Array (Dec 2021)
Machine learning to promote health management through lifestyle changes for hypertension patients
Abstract
The purpose of this paper is to investigate the use of machine learning models to develop a diagnostic system for hypertension patients so that people can modify their daily lifestyle to manage their condition. We propose this system by adopting the concepts of saliency maps for image data to non-image, lifestyle data with a data perturbation simulation technique. We trained the proposed system on a new lifestyle dataset that we extracted from a survey on Asian sub-population.
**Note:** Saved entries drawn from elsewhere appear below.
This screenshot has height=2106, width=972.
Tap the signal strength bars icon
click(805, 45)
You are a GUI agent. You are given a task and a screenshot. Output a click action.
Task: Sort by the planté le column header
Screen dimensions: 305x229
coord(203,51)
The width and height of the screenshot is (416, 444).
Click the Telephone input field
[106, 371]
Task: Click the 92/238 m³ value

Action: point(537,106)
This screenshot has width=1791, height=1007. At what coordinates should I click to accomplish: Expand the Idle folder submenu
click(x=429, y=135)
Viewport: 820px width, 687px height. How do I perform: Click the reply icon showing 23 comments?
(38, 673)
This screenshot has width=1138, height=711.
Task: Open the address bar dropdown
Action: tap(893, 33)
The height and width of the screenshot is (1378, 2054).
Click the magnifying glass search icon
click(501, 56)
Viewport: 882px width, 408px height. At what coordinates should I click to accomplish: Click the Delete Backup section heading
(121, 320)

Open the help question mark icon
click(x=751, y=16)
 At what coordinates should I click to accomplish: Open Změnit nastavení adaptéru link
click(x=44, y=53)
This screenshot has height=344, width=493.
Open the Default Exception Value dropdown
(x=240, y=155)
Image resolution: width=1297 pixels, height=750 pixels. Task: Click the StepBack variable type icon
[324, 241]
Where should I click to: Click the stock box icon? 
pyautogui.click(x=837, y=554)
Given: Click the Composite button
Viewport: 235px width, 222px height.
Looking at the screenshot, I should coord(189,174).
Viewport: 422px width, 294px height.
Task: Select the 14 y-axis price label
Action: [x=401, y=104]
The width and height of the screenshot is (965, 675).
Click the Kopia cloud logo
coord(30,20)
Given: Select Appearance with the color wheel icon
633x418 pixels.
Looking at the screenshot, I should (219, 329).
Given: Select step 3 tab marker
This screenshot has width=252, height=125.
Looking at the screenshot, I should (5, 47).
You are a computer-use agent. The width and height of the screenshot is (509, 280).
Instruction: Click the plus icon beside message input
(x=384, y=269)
The proposed system consists of a convolution neural network (CNN) as the diagnostic model, and is combined with simulation techniques to explain the concepts/insights learnt by the CNN. We compared classification performance of the CNN model with other baseline models fitted with other types of hypertension data including neural network, decision tree and other CNN model from literature. The CNN achieved a 68–70% accuracy on training and testing datasets. Comparing with other baseline models, our CNN model provided more consistent performance in terms of accuracy, sensitivity, specificity and area under receiver operating characteristic (ROC) curve. Using the simulations, we learnt that CNN captured not only direct correlation between the variables and the target, but also learnt group-based interactions. Our study reveals that age, gender, diabetes status, body mass index, smoking, occupation and education are some important lifestyle factors affecting hypertension. Avoiding smoking, maintaining a balanced diet to prevent unnecessary weight gaining, regular monitoring of blood sugar level for diabetic care, and stress relief exercise can reduce hypertension risk.